RXFP3 is a class A rhodospsin-like G-protein coupled receptor (GPCR) expressed within the regions of the rodent and primate brain. It is the cognate receptor for the neuropeptide relaxin-3 which together, controls neuronal modalities such as sleep, attention, feeding, cognition and the response to stress hence represents an attractive novel target for the therapeutic treatment of a range of mental illnesses.

Modern GPCR drug development is encumbered by a lack of information about the protein structure and dynamics underlying GPCR function. Methods that improve the stability of GPCRs are needed to facilitate the application of these important proteins to biochemical and biophysical techniques such as crystallography and nuclear magnetic resonance spectroscopy (NMR), aiding in the identification and design of new drugs.  One such method is CHESS, or Cellular High throughput Encapsulation, Solubilisation and Screening. CHESS is directed evolution approach which works by encapsulating mutant libraries of cells in detergent-stable capsules, keeping the cells intact when solubilized in detergent and probing for stable mutants using fluorescence ligands.
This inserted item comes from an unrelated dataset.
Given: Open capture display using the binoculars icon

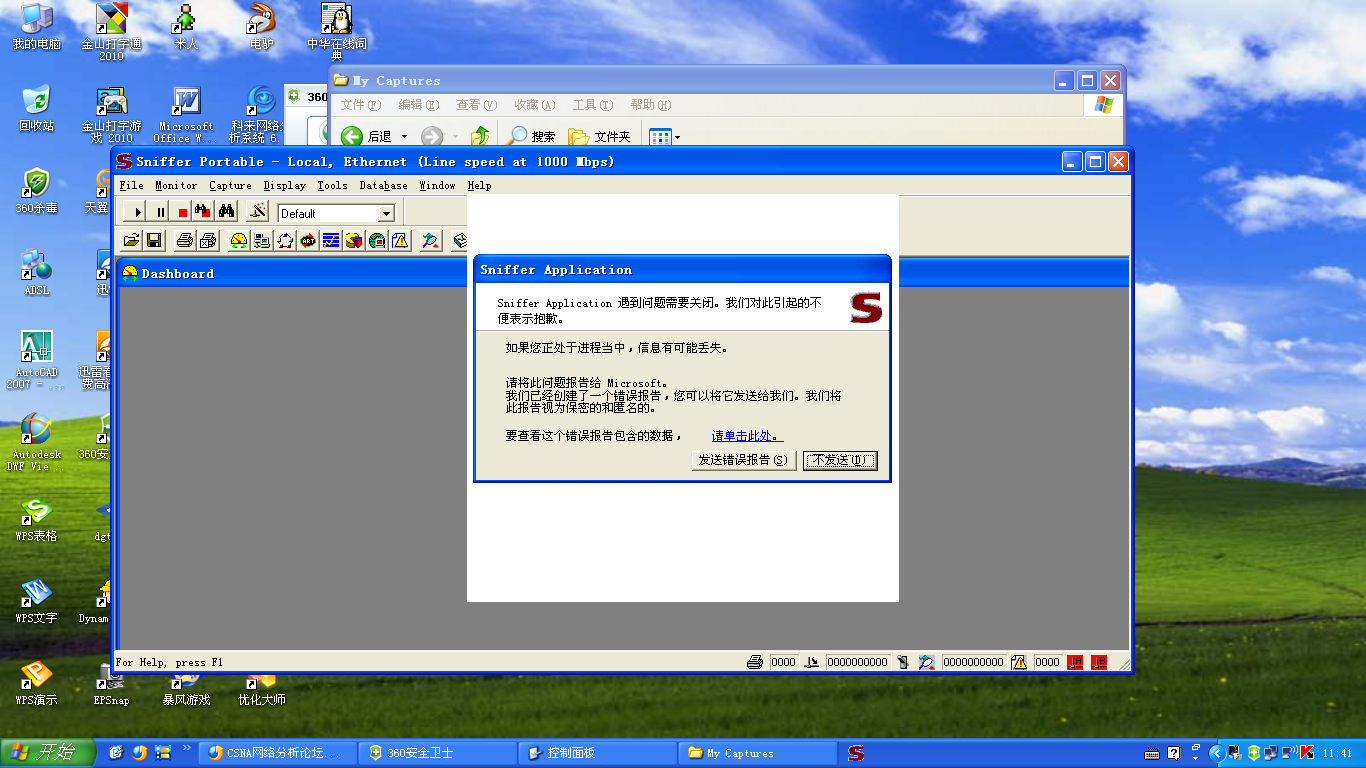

The mutants in the capsules that are detergent-stable remain active and able to bind fluorescence ligands and so can be sorted using Fluorescence Activated Cell Sorting (FACS).

In this project, we first established the bacterial expression of RXFP3 protein which provides functional protein in a scalable way. This will allow the application of RXFP3 to directed evolution methods to identify high expressing and stabilised receptor variants from large mutant libraries including CHESS. Encapsulation of the RXFP3-expressing cells and binding of ligands to RXFP3 within encapsulated cells were analysed. With these stabilised receptors, greater biochemical and biophysical studies can be carried out to provide structural and functional insights to RXFP3 and other GPCRs.